:: Work to do ::
Reproduce every one of the following items word for word, keeping their order and line breaks.

:: Listed entries ::
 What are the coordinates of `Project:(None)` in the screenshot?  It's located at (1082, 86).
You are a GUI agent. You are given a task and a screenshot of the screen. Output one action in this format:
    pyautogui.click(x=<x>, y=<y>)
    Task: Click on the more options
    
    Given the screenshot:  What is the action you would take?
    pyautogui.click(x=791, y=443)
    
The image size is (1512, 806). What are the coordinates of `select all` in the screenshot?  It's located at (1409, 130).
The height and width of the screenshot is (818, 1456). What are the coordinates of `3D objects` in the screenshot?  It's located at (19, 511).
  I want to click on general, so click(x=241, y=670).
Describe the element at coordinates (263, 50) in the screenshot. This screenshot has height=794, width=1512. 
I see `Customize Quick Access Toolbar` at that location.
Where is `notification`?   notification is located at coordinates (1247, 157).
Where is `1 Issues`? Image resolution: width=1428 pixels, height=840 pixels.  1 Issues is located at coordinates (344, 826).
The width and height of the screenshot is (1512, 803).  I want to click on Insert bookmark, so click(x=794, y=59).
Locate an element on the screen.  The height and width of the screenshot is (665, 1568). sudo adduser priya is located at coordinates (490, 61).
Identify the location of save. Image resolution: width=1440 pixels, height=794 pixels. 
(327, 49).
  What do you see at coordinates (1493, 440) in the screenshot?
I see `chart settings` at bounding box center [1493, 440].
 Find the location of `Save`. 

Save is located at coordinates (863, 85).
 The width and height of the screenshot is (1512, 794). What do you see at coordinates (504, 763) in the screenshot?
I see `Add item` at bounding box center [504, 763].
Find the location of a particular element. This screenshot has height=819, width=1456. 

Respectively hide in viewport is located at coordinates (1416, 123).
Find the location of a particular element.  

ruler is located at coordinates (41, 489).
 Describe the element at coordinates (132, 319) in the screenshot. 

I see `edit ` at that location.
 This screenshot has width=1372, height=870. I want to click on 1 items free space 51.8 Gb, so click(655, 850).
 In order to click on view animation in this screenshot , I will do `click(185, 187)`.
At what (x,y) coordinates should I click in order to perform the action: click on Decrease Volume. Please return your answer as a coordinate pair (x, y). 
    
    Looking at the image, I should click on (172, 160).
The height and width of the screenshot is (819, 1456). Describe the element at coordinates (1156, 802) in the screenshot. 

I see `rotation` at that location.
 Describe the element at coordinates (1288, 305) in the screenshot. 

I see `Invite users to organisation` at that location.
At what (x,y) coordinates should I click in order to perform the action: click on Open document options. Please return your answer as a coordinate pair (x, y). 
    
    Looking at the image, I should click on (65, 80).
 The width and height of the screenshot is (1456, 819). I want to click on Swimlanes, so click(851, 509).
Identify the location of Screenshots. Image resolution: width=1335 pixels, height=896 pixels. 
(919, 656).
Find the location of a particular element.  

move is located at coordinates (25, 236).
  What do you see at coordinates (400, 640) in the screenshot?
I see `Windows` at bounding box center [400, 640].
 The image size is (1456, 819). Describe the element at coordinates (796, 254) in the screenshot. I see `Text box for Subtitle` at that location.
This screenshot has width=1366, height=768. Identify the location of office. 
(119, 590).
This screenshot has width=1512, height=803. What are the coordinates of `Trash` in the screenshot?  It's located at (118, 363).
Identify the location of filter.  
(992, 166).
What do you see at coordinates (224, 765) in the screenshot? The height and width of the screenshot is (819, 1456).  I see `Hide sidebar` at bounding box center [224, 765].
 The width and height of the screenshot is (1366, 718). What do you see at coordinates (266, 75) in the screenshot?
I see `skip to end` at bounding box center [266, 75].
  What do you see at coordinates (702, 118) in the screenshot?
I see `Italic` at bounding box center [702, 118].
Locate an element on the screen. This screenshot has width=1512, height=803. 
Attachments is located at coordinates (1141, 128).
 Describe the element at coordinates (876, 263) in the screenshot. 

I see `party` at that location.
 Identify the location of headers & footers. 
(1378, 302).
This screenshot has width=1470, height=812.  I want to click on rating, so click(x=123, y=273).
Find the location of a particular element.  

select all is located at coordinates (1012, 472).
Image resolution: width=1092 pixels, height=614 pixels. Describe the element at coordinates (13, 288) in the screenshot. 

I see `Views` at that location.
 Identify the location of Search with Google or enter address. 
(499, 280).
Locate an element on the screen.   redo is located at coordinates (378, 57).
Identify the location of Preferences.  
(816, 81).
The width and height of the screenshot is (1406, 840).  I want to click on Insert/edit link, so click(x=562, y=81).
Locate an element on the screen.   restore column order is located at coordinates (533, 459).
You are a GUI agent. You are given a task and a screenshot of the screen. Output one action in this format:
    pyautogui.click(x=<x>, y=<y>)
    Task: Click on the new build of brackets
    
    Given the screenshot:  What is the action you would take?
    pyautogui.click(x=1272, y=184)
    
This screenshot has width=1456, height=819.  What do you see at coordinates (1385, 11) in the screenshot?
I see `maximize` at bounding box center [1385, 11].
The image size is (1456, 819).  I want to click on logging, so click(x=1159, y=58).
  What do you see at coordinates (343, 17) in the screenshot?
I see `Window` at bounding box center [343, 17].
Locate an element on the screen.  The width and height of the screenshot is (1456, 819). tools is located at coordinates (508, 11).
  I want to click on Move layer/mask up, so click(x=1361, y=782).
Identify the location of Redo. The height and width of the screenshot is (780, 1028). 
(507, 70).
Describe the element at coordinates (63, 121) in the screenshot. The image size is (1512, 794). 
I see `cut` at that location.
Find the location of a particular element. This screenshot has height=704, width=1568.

:: Answer below ::
 What are the coordinates of `Project:(None)` in the screenshot?  It's located at (1082, 86).
You are a GUI agent. You are given a task and a screenshot of the screen. Output one action in this format:
    pyautogui.click(x=<x>, y=<y>)
    Task: Click on the more options
    
    Given the screenshot:  What is the action you would take?
    pyautogui.click(x=791, y=443)
    
The image size is (1512, 806). What are the coordinates of `select all` in the screenshot?  It's located at (1409, 130).
The height and width of the screenshot is (818, 1456). What are the coordinates of `3D objects` in the screenshot?  It's located at (19, 511).
  I want to click on general, so click(x=241, y=670).
Describe the element at coordinates (263, 50) in the screenshot. This screenshot has height=794, width=1512. 
I see `Customize Quick Access Toolbar` at that location.
Where is `notification`?   notification is located at coordinates (1247, 157).
Where is `1 Issues`? Image resolution: width=1428 pixels, height=840 pixels.  1 Issues is located at coordinates (344, 826).
The width and height of the screenshot is (1512, 803).  I want to click on Insert bookmark, so click(x=794, y=59).
Locate an element on the screen.  The height and width of the screenshot is (665, 1568). sudo adduser priya is located at coordinates (490, 61).
Identify the location of save. Image resolution: width=1440 pixels, height=794 pixels. 
(327, 49).
  What do you see at coordinates (1493, 440) in the screenshot?
I see `chart settings` at bounding box center [1493, 440].
 Find the location of `Save`. 

Save is located at coordinates (863, 85).
 The width and height of the screenshot is (1512, 794). What do you see at coordinates (504, 763) in the screenshot?
I see `Add item` at bounding box center [504, 763].
Find the location of a particular element. This screenshot has height=819, width=1456. 

Respectively hide in viewport is located at coordinates (1416, 123).
Find the location of a particular element.  

ruler is located at coordinates (41, 489).
 Describe the element at coordinates (132, 319) in the screenshot. 

I see `edit ` at that location.
 This screenshot has width=1372, height=870. I want to click on 1 items free space 51.8 Gb, so click(655, 850).
 In order to click on view animation in this screenshot , I will do `click(185, 187)`.
At what (x,y) coordinates should I click in order to perform the action: click on Decrease Volume. Please return your answer as a coordinate pair (x, y). 
    
    Looking at the image, I should click on (172, 160).
The height and width of the screenshot is (819, 1456). Describe the element at coordinates (1156, 802) in the screenshot. 

I see `rotation` at that location.
 Describe the element at coordinates (1288, 305) in the screenshot. 

I see `Invite users to organisation` at that location.
At what (x,y) coordinates should I click in order to perform the action: click on Open document options. Please return your answer as a coordinate pair (x, y). 
    
    Looking at the image, I should click on (65, 80).
 The width and height of the screenshot is (1456, 819). I want to click on Swimlanes, so click(851, 509).
Identify the location of Screenshots. Image resolution: width=1335 pixels, height=896 pixels. 
(919, 656).
Find the location of a particular element.  

move is located at coordinates (25, 236).
  What do you see at coordinates (400, 640) in the screenshot?
I see `Windows` at bounding box center [400, 640].
 The image size is (1456, 819). Describe the element at coordinates (796, 254) in the screenshot. I see `Text box for Subtitle` at that location.
This screenshot has width=1366, height=768. Identify the location of office. 
(119, 590).
This screenshot has width=1512, height=803. What are the coordinates of `Trash` in the screenshot?  It's located at (118, 363).
Identify the location of filter.  
(992, 166).
What do you see at coordinates (224, 765) in the screenshot? The height and width of the screenshot is (819, 1456).  I see `Hide sidebar` at bounding box center [224, 765].
 The width and height of the screenshot is (1366, 718). What do you see at coordinates (266, 75) in the screenshot?
I see `skip to end` at bounding box center [266, 75].
  What do you see at coordinates (702, 118) in the screenshot?
I see `Italic` at bounding box center [702, 118].
Locate an element on the screen. This screenshot has width=1512, height=803. 
Attachments is located at coordinates (1141, 128).
 Describe the element at coordinates (876, 263) in the screenshot. 

I see `party` at that location.
 Identify the location of headers & footers. 
(1378, 302).
This screenshot has width=1470, height=812.  I want to click on rating, so click(x=123, y=273).
Find the location of a particular element.  

select all is located at coordinates (1012, 472).
Image resolution: width=1092 pixels, height=614 pixels. Describe the element at coordinates (13, 288) in the screenshot. 

I see `Views` at that location.
 Identify the location of Search with Google or enter address. 
(499, 280).
Locate an element on the screen.   redo is located at coordinates (378, 57).
Identify the location of Preferences.  
(816, 81).
The width and height of the screenshot is (1406, 840).  I want to click on Insert/edit link, so click(x=562, y=81).
Locate an element on the screen.   restore column order is located at coordinates (533, 459).
You are a GUI agent. You are given a task and a screenshot of the screen. Output one action in this format:
    pyautogui.click(x=<x>, y=<y>)
    Task: Click on the new build of brackets
    
    Given the screenshot:  What is the action you would take?
    pyautogui.click(x=1272, y=184)
    
This screenshot has width=1456, height=819.  What do you see at coordinates (1385, 11) in the screenshot?
I see `maximize` at bounding box center [1385, 11].
The image size is (1456, 819).  I want to click on logging, so click(x=1159, y=58).
  What do you see at coordinates (343, 17) in the screenshot?
I see `Window` at bounding box center [343, 17].
Locate an element on the screen.  The width and height of the screenshot is (1456, 819). tools is located at coordinates (508, 11).
  I want to click on Move layer/mask up, so click(x=1361, y=782).
Identify the location of Redo. The height and width of the screenshot is (780, 1028). 
(507, 70).
Describe the element at coordinates (63, 121) in the screenshot. The image size is (1512, 794). 
I see `cut` at that location.
Find the location of a particular element. This screenshot has height=704, width=1568.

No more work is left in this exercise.